Friday, February 01, 2008

Dem's L.A. Love Fest

I caught a few minutes of the Democratic “debate” last night, and some of the analysis on NPR this morning on my drive to work. I was glad to see that the candidates refused to take any serious snipes at each other. I suspect that what precipitated that is that McCain is now the presumptive nominee for the Republicans. He is the strongest opponent, precisely because I’m not alone in thinking that among the Republican candidates, he is the one I would prefer if we had to have another Republican President next. That is, a lot of moderate Republicans and Independents won’t cross away from him the way they would from Romney, Giuliani, or Huckabee. (We don’t, by the way. Have to have another Republican next in the White House, that is.)

So Obama and Clinton cooled the hostilities, and even didn’t dismiss a ticket pairing the two of them as P and VP.
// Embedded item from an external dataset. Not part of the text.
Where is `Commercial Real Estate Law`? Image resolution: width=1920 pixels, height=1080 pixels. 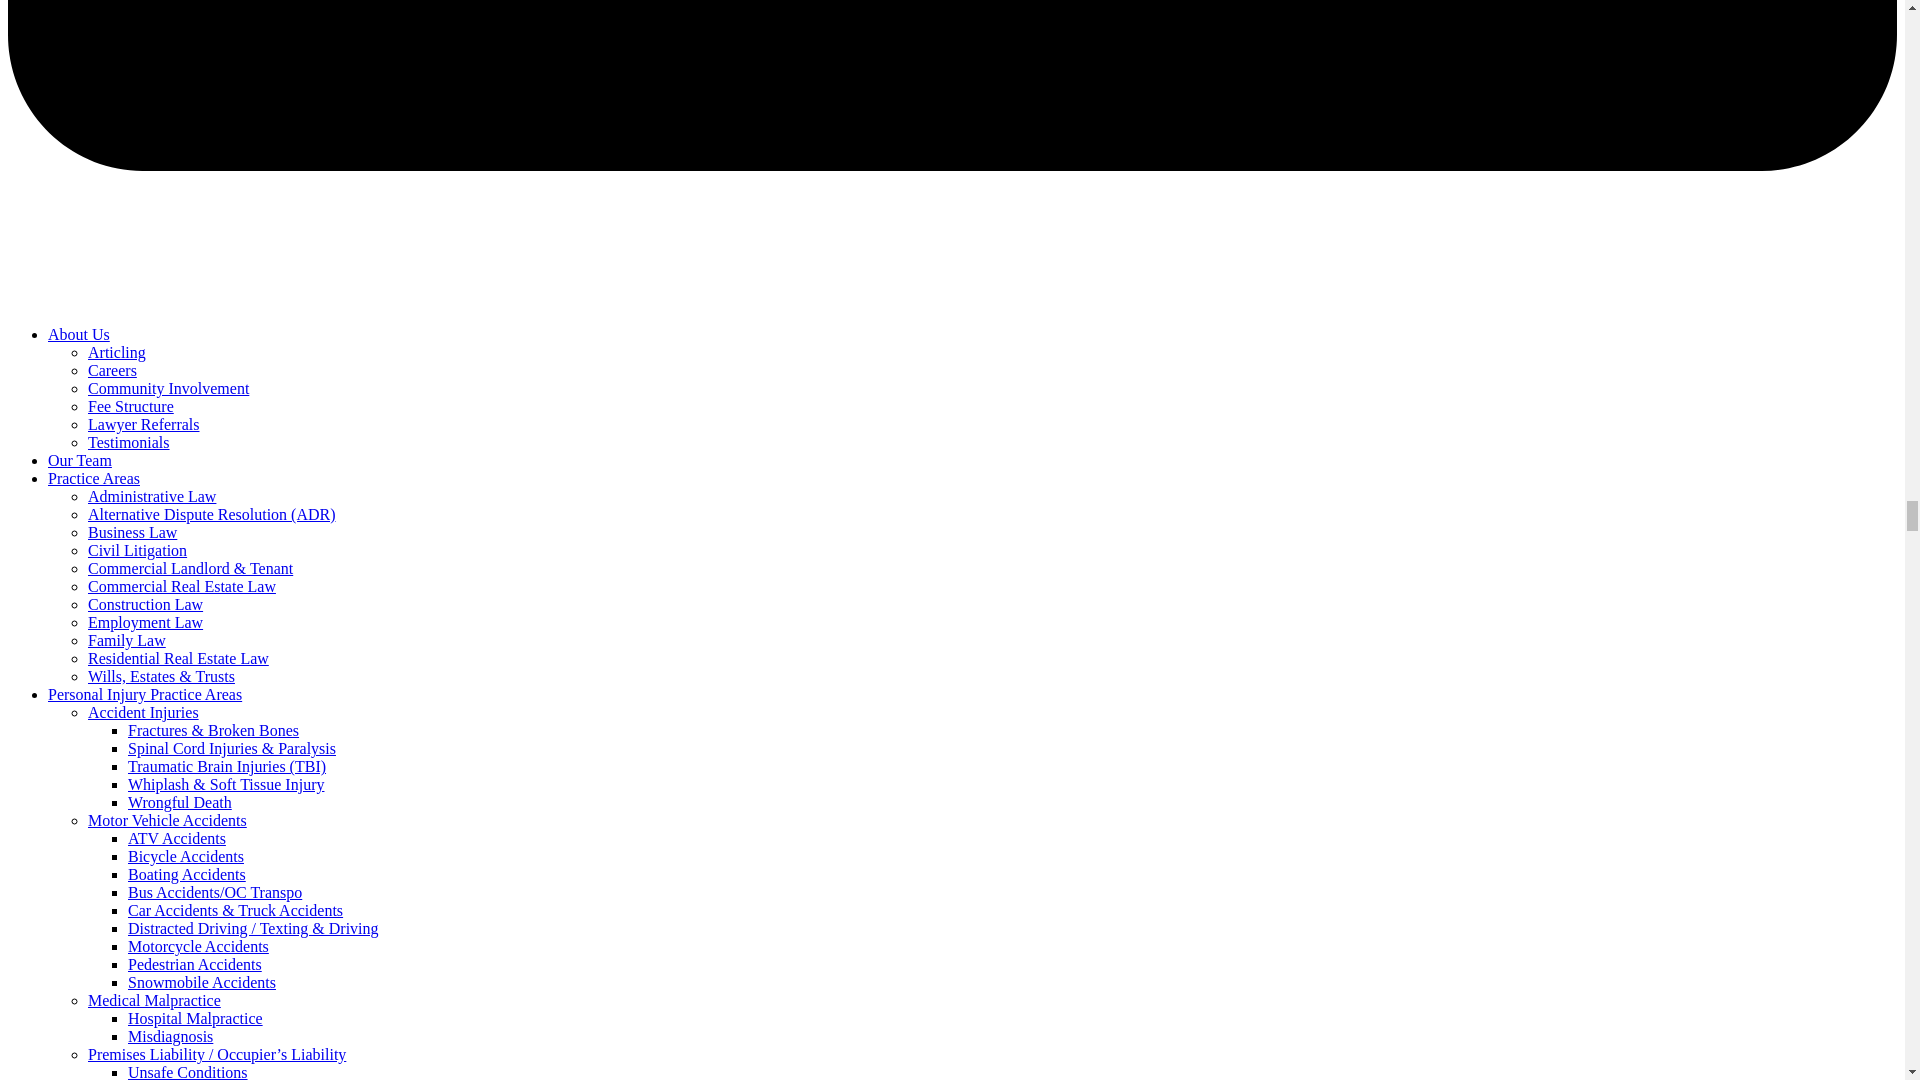 Commercial Real Estate Law is located at coordinates (182, 586).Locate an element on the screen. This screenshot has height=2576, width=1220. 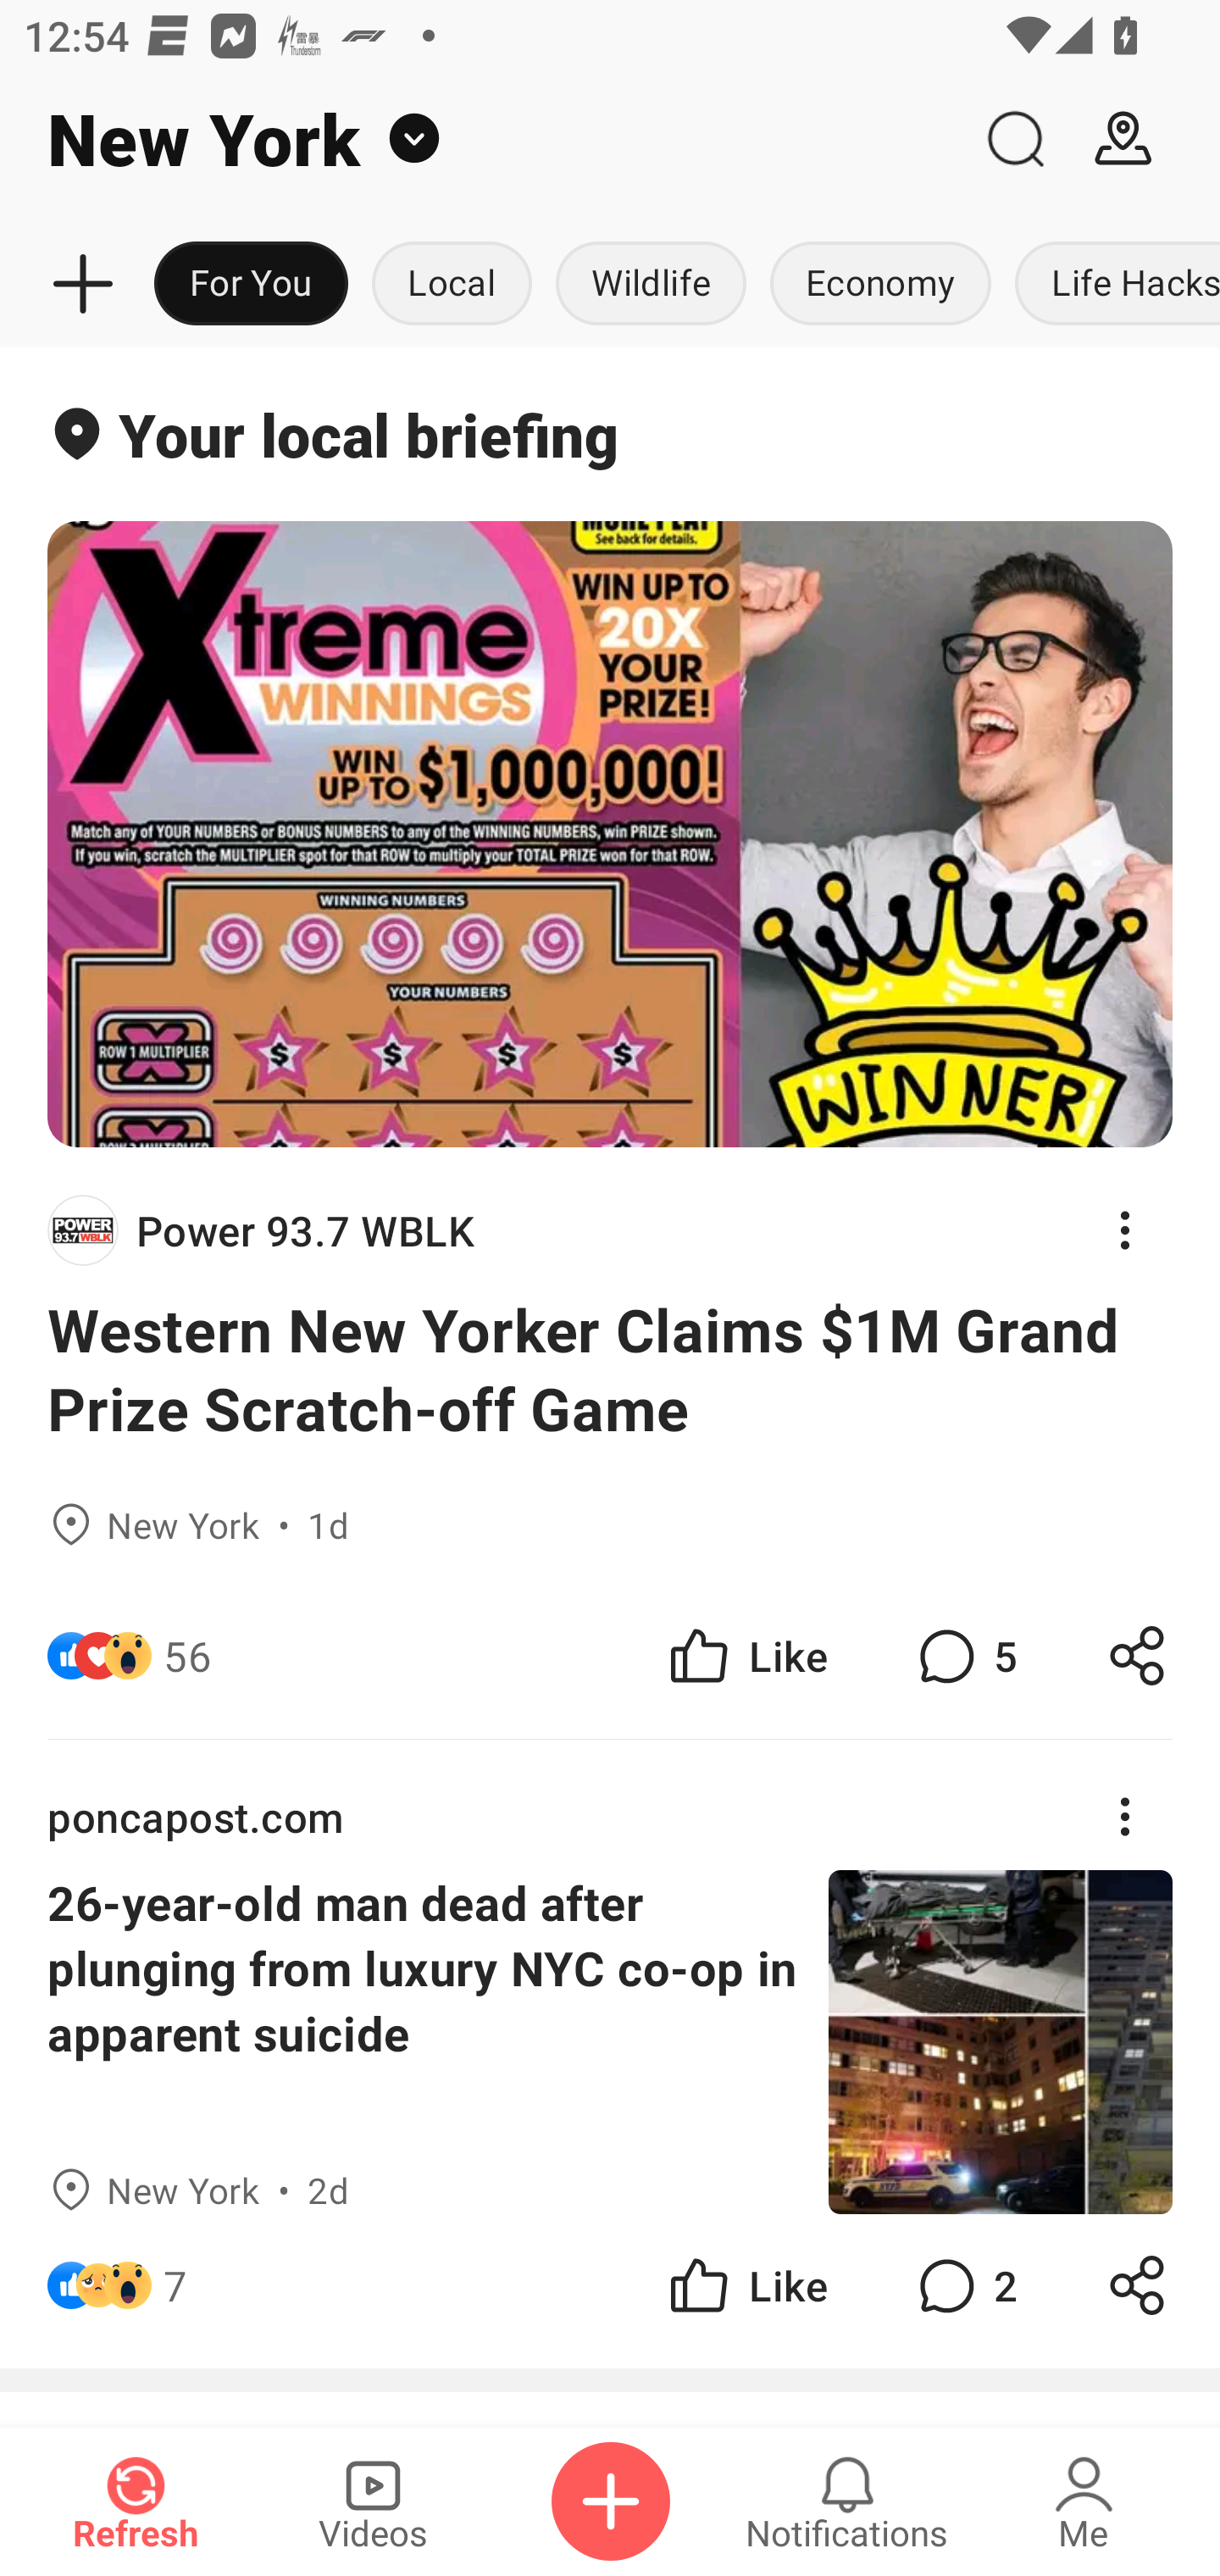
For You is located at coordinates (251, 285). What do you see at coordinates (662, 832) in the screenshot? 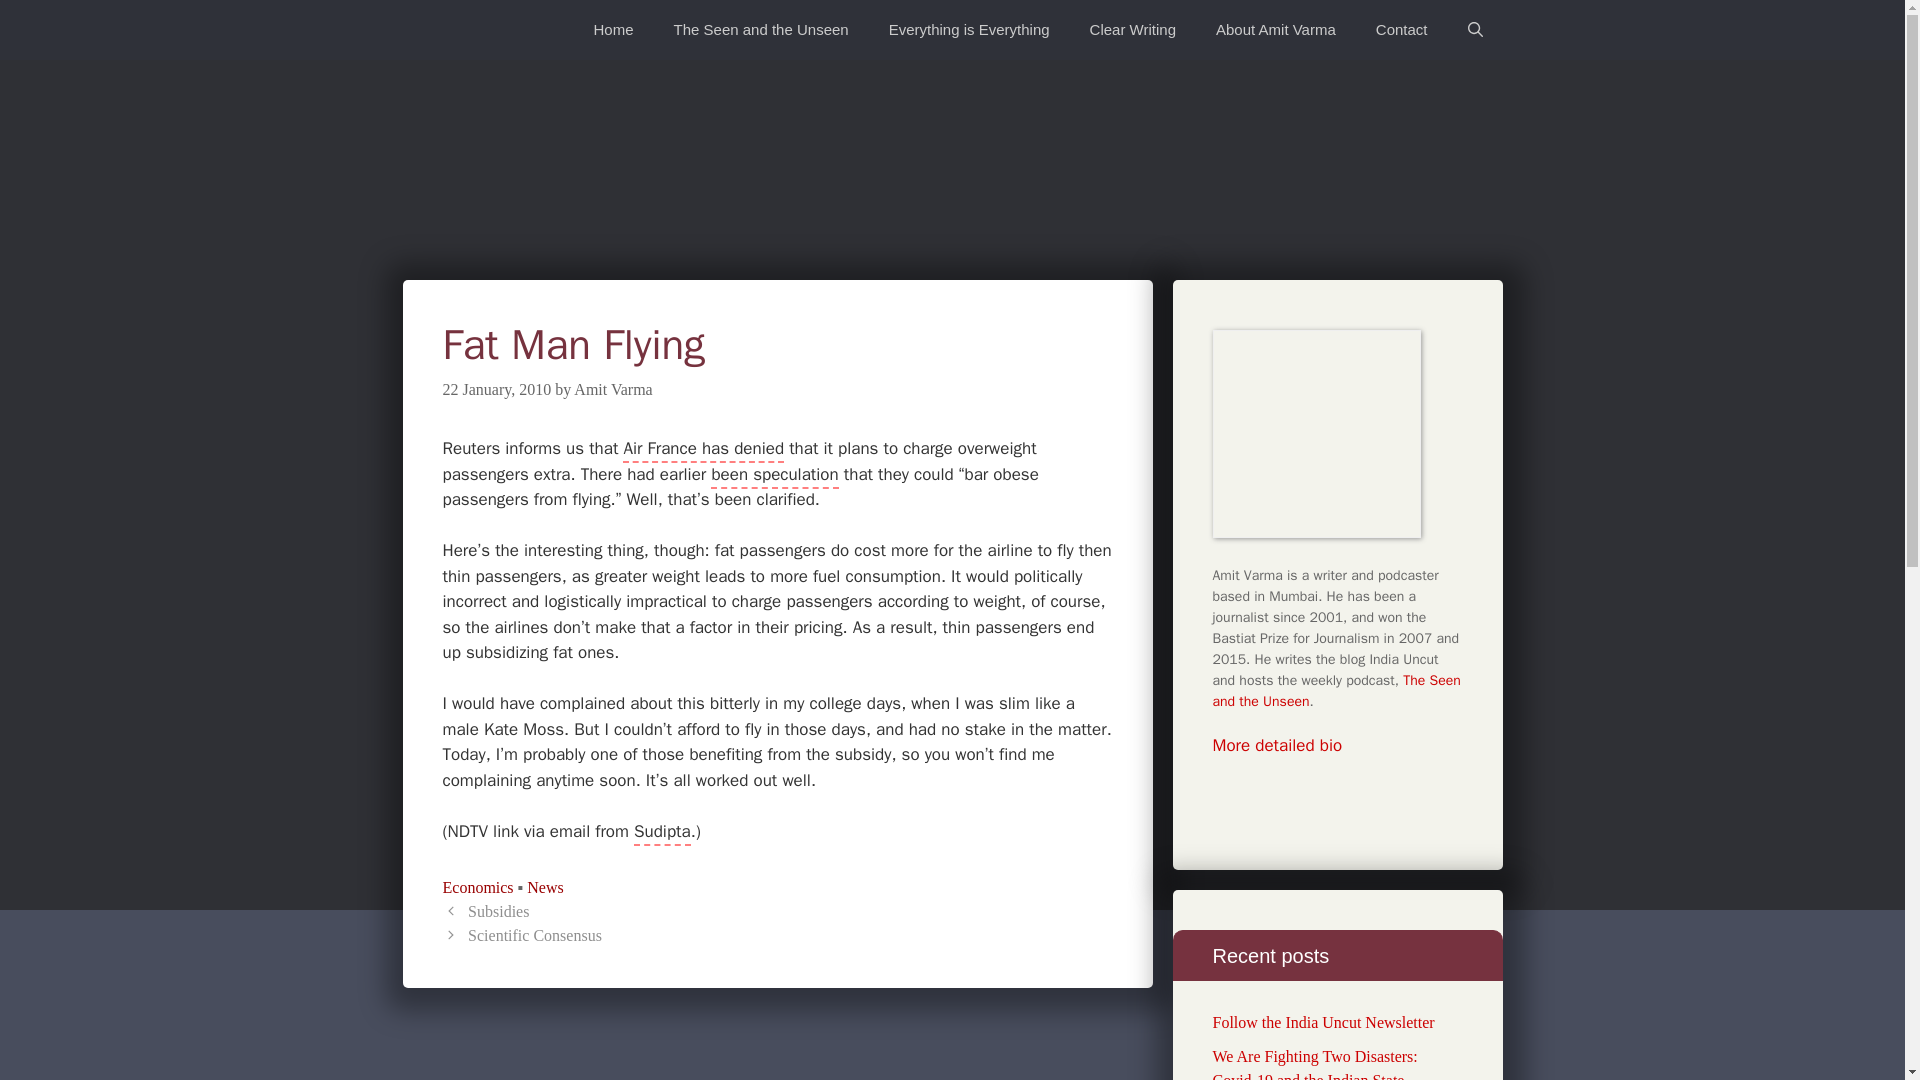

McCain won’t energize the evangelical Christians, so that will cost the Rep’s some votes, unless Hillary is at the top of the Dem ticket, then they’ll come out just to vote against her. I suppose it’s also possible that a third party far right Christian could appear and split some vote off from McCain, but they may be too savvy at this point for that (unlike the liberals, where Nader would still like to jump in).

If Obama is on the Dem. ticket at all I think he will energize a lot of young people and a lot of African Americans – both groups with a lot of folks who might not vote at all otherwise, so it is just a net gain, not a double gain where the votes are actually pulled away from the other party. To do that he needs to be at the top of the ticket, then the Religious Right may stay home on Election Day. That combination could swing some of the southern “red” states to the Dems, enough to counter the loss of a big swing state like Ohio or Florida should that happen, and it could if McCain picks up a bunch of independent middle-aged and older white male votes.

Hopefully Edwards will continue to pull energy into the Democratic electorate. He still needs a job, and while he isn’t exactly Bobby Kennedy, I’ve already heard speculation of his being appointed Attorney General.